### [WHAT IS REQUIRED]
Could you set down exactly the lines of the data below, starting at the one that holds "Tutti i servizi (899, 1778)" and ending at the one that holds "School Supply List (98, 432)", both included, and only those?

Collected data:
>>>

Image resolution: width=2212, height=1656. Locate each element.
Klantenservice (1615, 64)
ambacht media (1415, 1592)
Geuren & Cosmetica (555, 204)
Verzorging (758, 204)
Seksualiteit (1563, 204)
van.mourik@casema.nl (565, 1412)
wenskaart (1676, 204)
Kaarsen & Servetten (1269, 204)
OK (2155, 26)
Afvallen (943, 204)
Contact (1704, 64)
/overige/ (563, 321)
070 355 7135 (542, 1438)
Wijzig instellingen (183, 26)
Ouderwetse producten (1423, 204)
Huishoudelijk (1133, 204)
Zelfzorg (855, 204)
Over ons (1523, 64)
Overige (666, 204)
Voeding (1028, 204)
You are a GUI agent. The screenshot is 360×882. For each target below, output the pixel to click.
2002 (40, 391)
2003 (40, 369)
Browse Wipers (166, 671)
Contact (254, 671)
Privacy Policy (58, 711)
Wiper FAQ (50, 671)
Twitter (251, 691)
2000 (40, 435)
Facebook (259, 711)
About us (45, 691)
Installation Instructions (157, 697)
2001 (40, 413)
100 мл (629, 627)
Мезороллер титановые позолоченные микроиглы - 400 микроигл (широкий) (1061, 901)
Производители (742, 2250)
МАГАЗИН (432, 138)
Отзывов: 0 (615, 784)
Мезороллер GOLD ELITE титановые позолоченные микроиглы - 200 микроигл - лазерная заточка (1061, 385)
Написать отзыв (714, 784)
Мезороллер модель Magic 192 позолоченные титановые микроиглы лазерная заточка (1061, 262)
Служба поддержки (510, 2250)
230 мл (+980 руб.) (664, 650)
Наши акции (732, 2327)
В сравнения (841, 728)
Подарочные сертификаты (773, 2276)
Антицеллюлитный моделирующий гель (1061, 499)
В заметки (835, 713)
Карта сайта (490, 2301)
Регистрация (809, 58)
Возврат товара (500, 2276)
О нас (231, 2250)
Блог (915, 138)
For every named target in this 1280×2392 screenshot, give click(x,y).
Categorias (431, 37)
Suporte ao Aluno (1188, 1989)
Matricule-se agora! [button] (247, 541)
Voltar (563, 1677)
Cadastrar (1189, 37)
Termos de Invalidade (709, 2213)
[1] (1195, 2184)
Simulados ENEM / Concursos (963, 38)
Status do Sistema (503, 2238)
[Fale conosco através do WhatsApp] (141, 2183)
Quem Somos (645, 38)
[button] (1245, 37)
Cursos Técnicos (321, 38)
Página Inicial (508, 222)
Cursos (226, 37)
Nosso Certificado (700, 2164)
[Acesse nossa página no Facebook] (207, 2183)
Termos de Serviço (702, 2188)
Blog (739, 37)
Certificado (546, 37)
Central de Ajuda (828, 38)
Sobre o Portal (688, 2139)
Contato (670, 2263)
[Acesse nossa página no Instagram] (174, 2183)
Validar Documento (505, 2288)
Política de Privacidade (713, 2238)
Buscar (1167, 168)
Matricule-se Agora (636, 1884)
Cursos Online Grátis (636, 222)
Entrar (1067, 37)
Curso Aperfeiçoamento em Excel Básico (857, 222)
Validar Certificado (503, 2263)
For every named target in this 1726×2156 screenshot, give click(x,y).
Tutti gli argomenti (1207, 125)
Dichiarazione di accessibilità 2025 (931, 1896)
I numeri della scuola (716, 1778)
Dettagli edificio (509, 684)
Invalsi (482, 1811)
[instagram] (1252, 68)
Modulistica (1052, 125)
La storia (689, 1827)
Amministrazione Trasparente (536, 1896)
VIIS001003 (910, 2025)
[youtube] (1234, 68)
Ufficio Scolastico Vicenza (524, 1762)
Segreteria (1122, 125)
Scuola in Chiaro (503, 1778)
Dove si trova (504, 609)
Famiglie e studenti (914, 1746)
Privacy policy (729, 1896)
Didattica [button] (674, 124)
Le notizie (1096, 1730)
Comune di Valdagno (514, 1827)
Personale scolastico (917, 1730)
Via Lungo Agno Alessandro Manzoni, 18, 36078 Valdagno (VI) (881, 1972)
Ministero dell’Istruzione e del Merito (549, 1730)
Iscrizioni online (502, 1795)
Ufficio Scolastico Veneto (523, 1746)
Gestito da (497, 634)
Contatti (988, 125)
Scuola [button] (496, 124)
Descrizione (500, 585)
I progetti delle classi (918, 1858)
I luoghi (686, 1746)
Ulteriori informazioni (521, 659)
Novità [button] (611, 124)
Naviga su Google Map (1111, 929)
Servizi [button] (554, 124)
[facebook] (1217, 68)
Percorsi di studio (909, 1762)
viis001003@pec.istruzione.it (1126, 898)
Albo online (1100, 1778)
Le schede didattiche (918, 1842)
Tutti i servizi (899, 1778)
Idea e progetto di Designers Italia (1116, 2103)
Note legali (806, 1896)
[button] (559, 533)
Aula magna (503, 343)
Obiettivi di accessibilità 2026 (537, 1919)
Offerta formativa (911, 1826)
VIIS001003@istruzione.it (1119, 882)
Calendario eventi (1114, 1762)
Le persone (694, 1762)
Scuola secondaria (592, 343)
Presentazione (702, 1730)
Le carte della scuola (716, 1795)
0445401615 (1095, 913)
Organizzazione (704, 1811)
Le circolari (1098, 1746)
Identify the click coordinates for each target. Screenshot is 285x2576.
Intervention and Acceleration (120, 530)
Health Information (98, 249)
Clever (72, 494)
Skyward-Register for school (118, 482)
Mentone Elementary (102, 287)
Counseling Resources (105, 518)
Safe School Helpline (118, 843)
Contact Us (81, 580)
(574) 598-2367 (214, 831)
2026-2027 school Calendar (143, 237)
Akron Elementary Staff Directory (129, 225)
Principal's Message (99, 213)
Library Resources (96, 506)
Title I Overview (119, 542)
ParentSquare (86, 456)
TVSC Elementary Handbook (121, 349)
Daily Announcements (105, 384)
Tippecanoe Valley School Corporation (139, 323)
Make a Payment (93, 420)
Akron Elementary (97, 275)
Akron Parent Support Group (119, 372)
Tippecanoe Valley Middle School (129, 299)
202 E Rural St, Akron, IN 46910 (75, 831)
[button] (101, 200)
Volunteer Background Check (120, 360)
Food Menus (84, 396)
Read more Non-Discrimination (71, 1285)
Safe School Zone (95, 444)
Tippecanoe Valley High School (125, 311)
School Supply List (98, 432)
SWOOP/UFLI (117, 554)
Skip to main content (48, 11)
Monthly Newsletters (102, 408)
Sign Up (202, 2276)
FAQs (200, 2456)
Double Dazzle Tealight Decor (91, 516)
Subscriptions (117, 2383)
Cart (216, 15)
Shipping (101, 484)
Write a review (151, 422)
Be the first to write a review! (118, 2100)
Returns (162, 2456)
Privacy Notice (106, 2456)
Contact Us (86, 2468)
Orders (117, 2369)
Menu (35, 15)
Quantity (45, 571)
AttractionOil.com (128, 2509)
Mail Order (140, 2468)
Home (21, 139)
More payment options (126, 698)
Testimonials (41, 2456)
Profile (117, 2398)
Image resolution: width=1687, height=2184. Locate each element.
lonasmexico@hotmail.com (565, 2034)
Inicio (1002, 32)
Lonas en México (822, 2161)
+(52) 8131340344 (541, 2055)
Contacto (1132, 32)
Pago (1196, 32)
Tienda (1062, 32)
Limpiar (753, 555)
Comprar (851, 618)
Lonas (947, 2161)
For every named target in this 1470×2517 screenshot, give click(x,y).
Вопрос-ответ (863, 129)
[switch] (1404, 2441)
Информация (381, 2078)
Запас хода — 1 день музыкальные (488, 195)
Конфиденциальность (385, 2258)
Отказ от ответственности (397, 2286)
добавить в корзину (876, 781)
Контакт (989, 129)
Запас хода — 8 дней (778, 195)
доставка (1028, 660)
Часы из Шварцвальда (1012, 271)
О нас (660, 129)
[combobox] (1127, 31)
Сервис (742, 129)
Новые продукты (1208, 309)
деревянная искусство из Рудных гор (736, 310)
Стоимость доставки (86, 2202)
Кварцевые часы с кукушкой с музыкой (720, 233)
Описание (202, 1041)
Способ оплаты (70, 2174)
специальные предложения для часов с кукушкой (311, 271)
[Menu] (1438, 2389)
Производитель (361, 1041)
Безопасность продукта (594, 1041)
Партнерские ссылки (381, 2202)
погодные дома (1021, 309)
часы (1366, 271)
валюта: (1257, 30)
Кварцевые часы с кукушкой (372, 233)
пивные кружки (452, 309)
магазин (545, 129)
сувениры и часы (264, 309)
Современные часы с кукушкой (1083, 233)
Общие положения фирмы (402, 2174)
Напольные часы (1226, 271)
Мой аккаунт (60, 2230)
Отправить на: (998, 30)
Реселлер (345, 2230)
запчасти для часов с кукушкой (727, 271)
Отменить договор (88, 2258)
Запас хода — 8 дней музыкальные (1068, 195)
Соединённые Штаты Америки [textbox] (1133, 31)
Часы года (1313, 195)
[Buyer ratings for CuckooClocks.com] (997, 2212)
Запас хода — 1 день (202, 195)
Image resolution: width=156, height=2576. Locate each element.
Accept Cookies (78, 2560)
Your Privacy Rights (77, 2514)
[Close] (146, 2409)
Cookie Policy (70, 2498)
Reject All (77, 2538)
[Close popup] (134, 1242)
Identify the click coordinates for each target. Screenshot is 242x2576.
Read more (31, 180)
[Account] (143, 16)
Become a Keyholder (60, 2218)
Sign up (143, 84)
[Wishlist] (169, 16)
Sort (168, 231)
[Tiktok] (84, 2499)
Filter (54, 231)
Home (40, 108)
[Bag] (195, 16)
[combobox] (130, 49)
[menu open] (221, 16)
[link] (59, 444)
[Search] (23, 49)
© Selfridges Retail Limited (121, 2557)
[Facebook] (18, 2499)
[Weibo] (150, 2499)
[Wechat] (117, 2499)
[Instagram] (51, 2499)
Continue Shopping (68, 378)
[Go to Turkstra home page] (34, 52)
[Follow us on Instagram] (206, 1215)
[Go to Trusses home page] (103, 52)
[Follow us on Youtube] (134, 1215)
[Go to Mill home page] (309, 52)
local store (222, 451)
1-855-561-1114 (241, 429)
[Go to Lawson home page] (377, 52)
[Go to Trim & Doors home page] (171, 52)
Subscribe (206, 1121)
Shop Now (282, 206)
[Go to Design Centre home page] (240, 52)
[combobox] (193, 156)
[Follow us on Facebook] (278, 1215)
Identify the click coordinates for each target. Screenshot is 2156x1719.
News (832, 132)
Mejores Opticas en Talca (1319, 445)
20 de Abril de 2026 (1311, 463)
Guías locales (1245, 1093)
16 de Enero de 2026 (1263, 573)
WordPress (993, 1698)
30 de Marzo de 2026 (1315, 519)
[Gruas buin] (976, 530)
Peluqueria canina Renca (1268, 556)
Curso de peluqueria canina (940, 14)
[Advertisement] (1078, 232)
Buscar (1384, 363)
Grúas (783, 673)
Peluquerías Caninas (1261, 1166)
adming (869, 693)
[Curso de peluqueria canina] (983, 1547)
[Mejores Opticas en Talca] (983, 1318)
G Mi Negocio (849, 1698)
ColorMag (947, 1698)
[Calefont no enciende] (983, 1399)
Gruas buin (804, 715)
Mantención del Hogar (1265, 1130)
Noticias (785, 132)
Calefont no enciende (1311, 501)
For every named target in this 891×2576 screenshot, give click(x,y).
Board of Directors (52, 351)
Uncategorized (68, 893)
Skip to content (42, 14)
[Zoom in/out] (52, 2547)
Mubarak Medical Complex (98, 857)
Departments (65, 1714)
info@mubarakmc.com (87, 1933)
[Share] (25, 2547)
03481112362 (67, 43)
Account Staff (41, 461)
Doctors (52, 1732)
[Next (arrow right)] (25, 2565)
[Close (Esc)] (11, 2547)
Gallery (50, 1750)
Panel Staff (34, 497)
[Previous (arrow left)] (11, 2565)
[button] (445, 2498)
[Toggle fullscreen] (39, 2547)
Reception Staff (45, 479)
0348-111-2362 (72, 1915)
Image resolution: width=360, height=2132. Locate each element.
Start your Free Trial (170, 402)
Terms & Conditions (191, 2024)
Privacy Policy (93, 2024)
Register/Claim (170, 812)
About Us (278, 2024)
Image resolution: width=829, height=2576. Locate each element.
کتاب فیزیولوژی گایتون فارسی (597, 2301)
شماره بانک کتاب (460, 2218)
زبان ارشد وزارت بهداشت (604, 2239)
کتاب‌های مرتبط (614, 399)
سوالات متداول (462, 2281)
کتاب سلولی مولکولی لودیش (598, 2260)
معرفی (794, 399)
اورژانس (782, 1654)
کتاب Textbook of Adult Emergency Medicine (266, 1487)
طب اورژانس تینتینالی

<<<

### [ANSWER TO THIS PROBLEM]
Tutti i servizi (899, 1778)
Idea e progetto di Designers Italia (1116, 2103)
Note legali (806, 1896)
[button] (559, 533)
Aula magna (503, 343)
Obiettivi di accessibilità 2026 (537, 1919)
Offerta formativa (911, 1826)
VIIS001003@istruzione.it (1119, 882)
Calendario eventi (1114, 1762)
Le persone (694, 1762)
Scuola secondaria (592, 343)
Presentazione (702, 1730)
Le carte della scuola (716, 1795)
0445401615 (1095, 913)
Organizzazione (704, 1811)
Le circolari (1098, 1746)
Identify the click coordinates for each target. Screenshot is 285x2576.
Intervention and Acceleration (120, 530)
Health Information (98, 249)
Clever (72, 494)
Skyward-Register for school (118, 482)
Mentone Elementary (102, 287)
Counseling Resources (105, 518)
Safe School Helpline (118, 843)
Contact Us (81, 580)
(574) 598-2367 (214, 831)
2026-2027 school Calendar (143, 237)
Akron Elementary Staff Directory (129, 225)
Principal's Message (99, 213)
Library Resources (96, 506)
Title I Overview (119, 542)
ParentSquare (86, 456)
TVSC Elementary Handbook (121, 349)
Daily Announcements (105, 384)
Tippecanoe Valley School Corporation (139, 323)
Make a Payment (93, 420)
Akron Elementary (97, 275)
Akron Parent Support Group (119, 372)
Tippecanoe Valley Middle School (129, 299)
202 E Rural St, Akron, IN 46910 (75, 831)
[button] (101, 200)
Volunteer Background Check (120, 360)
Food Menus (84, 396)
Read more Non-Discrimination (71, 1285)
Safe School Zone (95, 444)
Tippecanoe Valley High School (125, 311)
School Supply List (98, 432)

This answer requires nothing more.